La correcta traducción de ese pasaje es esta: “a uno semejante a un hijo de hombre”. Casi todas las demás traducciones han pervertido ese pasaje, diciendo que Juan vio a uno “semejante al Hijo del hombre”, lo cual es una traducción falsa y estúpida, ya que al personaje glorioso que Juan vio fue a Jesucristo, el cual es semejante a un hombre, sin embargo, si decimos que Juan vio a uno “semejante al Hijo del hombre” entonces significaría que Juan no vio a Jesús, sino a otra persona parecida o semejante a Jesús, lo cual es totalmente ridículo. El texto griego dice “semejante a hijo de hombre”, es decir, semejante a un hombre, no dice “semejante AL Hijo del hombre”.

14 Su cabeza y sus cabellos eran blancos como blanca lana, como nieve; sus ojos como llama de fuego; 15 y sus pies semejantes al bronce bruñido, refulgente como en un horno; y su voz como estruendo de muchas aguas. 16 Tenía en su diestra siete estrellas; de su boca salía una espada aguda de dos filos; y su rostro era como el sol cuando resplandece en su fuerza.

Las siete estrellas que tenia Jesús en su mano derecha representan a los siete mensajeros de las siete congregaciones (Ap.1:20), indicando así que Jesús tiene el control total sobre su congregación, él es la cabeza o jefe de la congregación.

El rostro de Jesús Juan lo vio resplandeciente como el sol en toda su fuerza, porque él estaba viendo el cuerpo glorioso o espiritual de Cristo, ese mismo resplandor divino es el que tendrán también los apartados para el Poderoso cuando resuciten (Mt.13:43).

17 Cuando le vi, caí como muerto a sus pies. Y él puso su mano derecha sobre mí, diciéndome: No temas; yo soy el primero y el último;

Cuando Juan vio a Cristo glorificado cayó al suelo como muerto, ya que el cuerpo glorioso no puede ser visto por seres humanos mortales, pues al verlo, caeríamos al suelo como muertos. Sin embargo, Jesús tocó a Juan y le restableció.

Jesús es el primero y el último, indicando así que él es eterno, igual que su Padre celestial, el cual también es el primero y el último (Ap.1:8). Cristo jamás fue creado por el Poderoso, sino que siempre estuvo con el Padre desde antes de la fundación del mundo (Jn.17:5).
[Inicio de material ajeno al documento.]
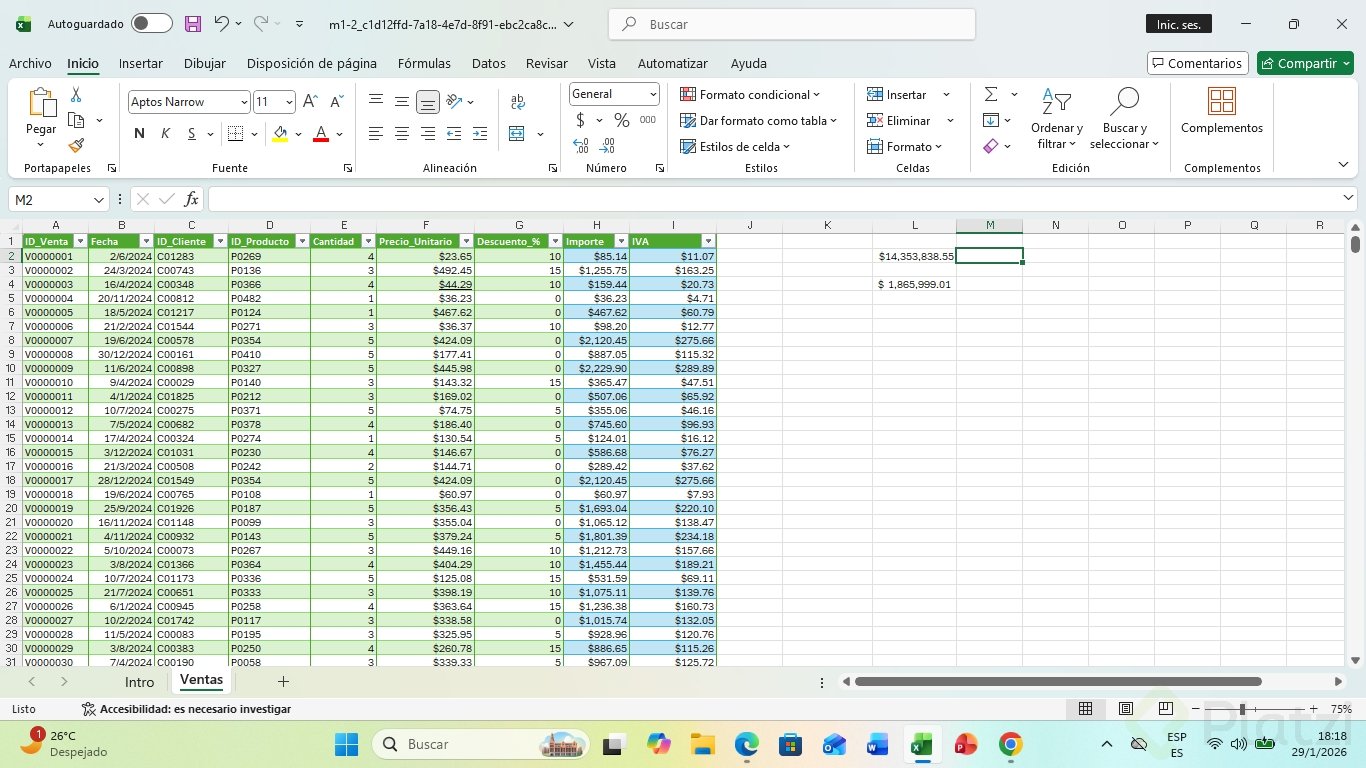
Task: Click the percent style icon
Action: 622,120
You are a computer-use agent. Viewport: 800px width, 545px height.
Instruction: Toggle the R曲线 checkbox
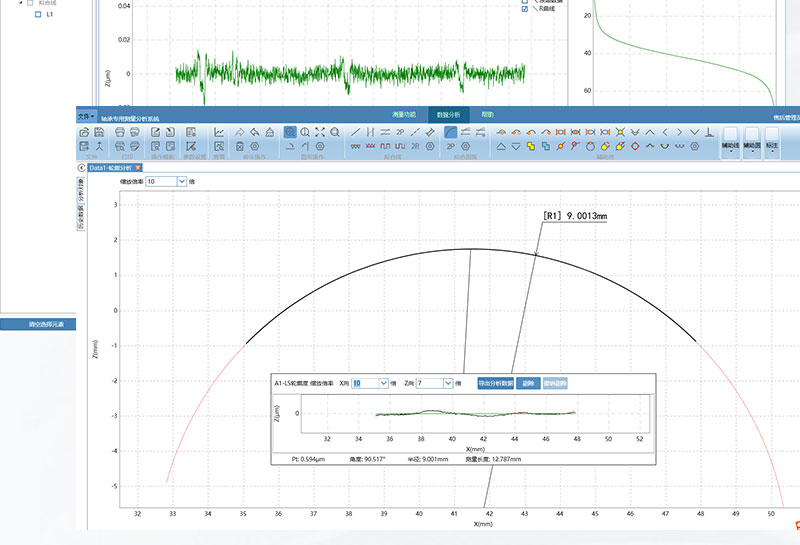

El es el Verbo del Poderoso, el cual ya estaba junto con él en el principio de todas las cosas (Jn.1:1), indicando así que Jesús no fue creado en el principio, él no forma parte de la creación, sino que es un Poderoso eterno, igual que el Padre en eternidad, pero inferior al Padre en autoridad, ya que el Padre es el Poderoso supremo, el Poderoso de Cristo (Heb.1:8-9, Ap.3:12).

La llaves de la muerte y de su reino significa que Jesús tiene el poder sobre la muerte y su reino, él puede resucitar a todos los muertos (Jn.5:28-29).

18 y el que vivo, y estuve muerto; mas he aquí que vivo por las eras de las eras. Con toda certeza así es.Y tengo las llaves de la muerte y de su reino.

19 Escribe las cosas que has visto, y las que son, y las que han de ser después de estas.

Aquí nos encontramos con las tres divisiones principales del Apocalipsis. Las cosas que has visto se refieren a la visión que Juan tuvo del Cristo glorificado. Las cosas que son se refiere a los mensajes a las siete congregaciones, y las cosas que han de ser después de estas son los eventos proféticos que comienzan en Apocalipsis 4:1.

20 Este es el significado de las siete estrellas que has visto en mi diestra, y de los siete candeleros de oro: las siete estrellas representan los siete mensajeros de las siete Congregaciones, y los siete candeleros que has visto, son las siete Congregaciones.

Las siete estrellas representan a los siete mensajeros de las siete congregaciones.

Los siete candeleros o lámparas representan a las siete congregaciones de Cristo, indicando así que la verdadera congregación de Cristo es portadora de la luz del Poderoso en un mundo de tinieblas. Los apartados para el Poderoso somos la luz del mundo, somos pequeños luceros o luciferes que llevamos la luz de la verdad a otros (Mt.5:14, Filp.2:15).